For an ensemble of N models, these bounds won’t allow us to bound probabilities lower than 1/N, but we’ll probably run into other issues before these 1/N bounds are the main blocker. (As in, imagine the case where all of our ensemble reports a tiny probability of harm. We can bound the probability that Bayesian ML would report >1/N probability of harm. This is again by Hoeffding’s inequality. If we wanted to bound probabilities to <<1/N, then our ensemble won’t work, but I also expect that you run into other issues such as hypotheses like “say there will be harm if humans would have been confused” which ensure that bayesian ML always indicates some probability of harm in the cases we need to handle when using generalization.)
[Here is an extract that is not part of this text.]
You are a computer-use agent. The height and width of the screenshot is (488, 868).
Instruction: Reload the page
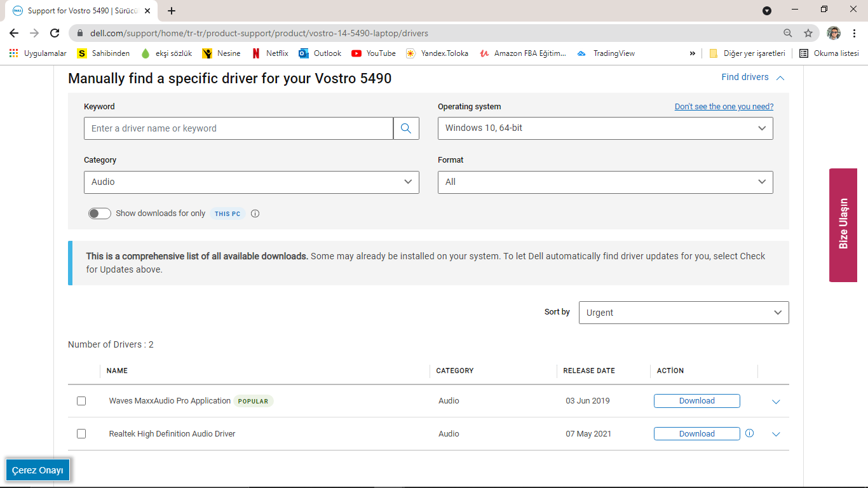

(Separately, I think the deep neural networks are themselves relatively well described as ensembles such that the variance of samples from the posterior will be low in practice. This makes ensembling as an approximation to bayesian ML even better.)
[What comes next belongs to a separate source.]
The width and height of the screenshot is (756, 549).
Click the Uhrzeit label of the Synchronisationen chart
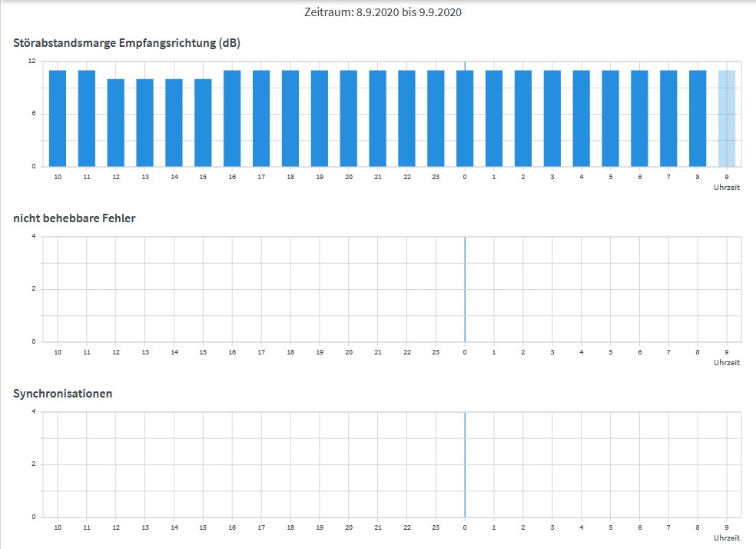click(x=727, y=538)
(Perhaps you (and other people who think Bayesian ML would do something useful) don’t buy this “training a model is just sampling from the posterior” argument? Or perhaps you buy this argument, but you think we care a lot about probabilities <<1/N and also that we can rule out bad generalizations which will always cause noise in probability estimates this low?)
I think it’s probably tractable to apply Bayesian ML to learn moderately-small reporter heads on top of existing neural networks. And, in practice, I expect this probably gets you almost all of the advantages of doing Bayesian ML over the entire neural network.
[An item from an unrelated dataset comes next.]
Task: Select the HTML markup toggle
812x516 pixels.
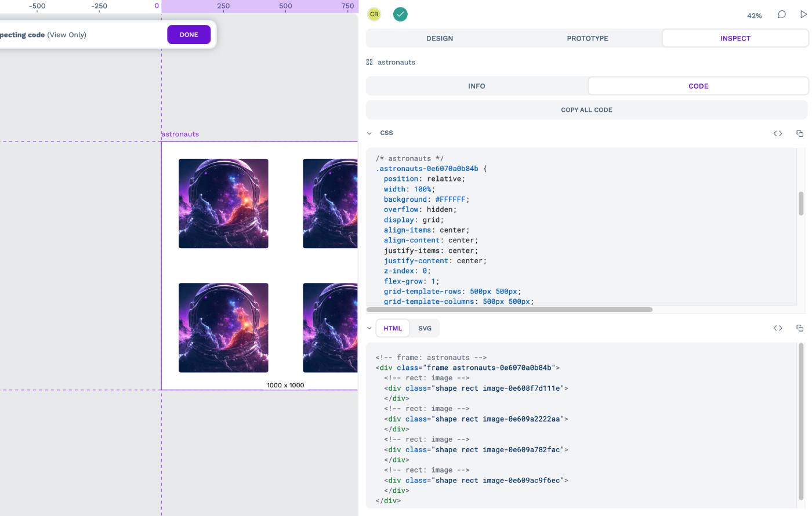Action: pos(393,328)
For the most simple case, consider learning a linear probe on embeddings with Bayesian ML. This is totally computationally doable. (It’s just Bayesian Logistic Regression).
(When viewed from this perspective, I think that training a linear probe using the difference in means method will be something like the maximum likelihood estimator for this posterior. And, difference in means works well empirically and has other well motivated reasons for working.)
My understanding is that training tiny (e.g. 2 layers with n_embed=512) models (transformers, MLPs, whatever) with Bayesian ML is also doable, so we could just use such a tiny model as a reporter head and get most of the benefits of Bayesian ML.
I think the reason we don’t see Bayesian ML is that ensembles probably just work fine in practice.
If we imagine that our prior is the space of (reporter) model initializations, then Bayesian ML will aim to approximate updating toward (reporter) models that performed well in training. Let’s simplify and imagine that instead Baysian ML is just approximating the distribution of initializations which get better training distribution performance than some threshold. We’ll refer to this distribution as a the posterior. I claim that training an ensemble of N (reporter) models from differential initializations is a very good approximation of sampling N (reporter) models from the posterior. I think this is basically a prediction of SLT and most other theories of how neural networks learn.
IIRC Adam Gleave tried this in summer of 2021 with one of Chinchilla/Gopher while he was interning at DeepMind, and this did not improve on ensembling for the tasks he considered.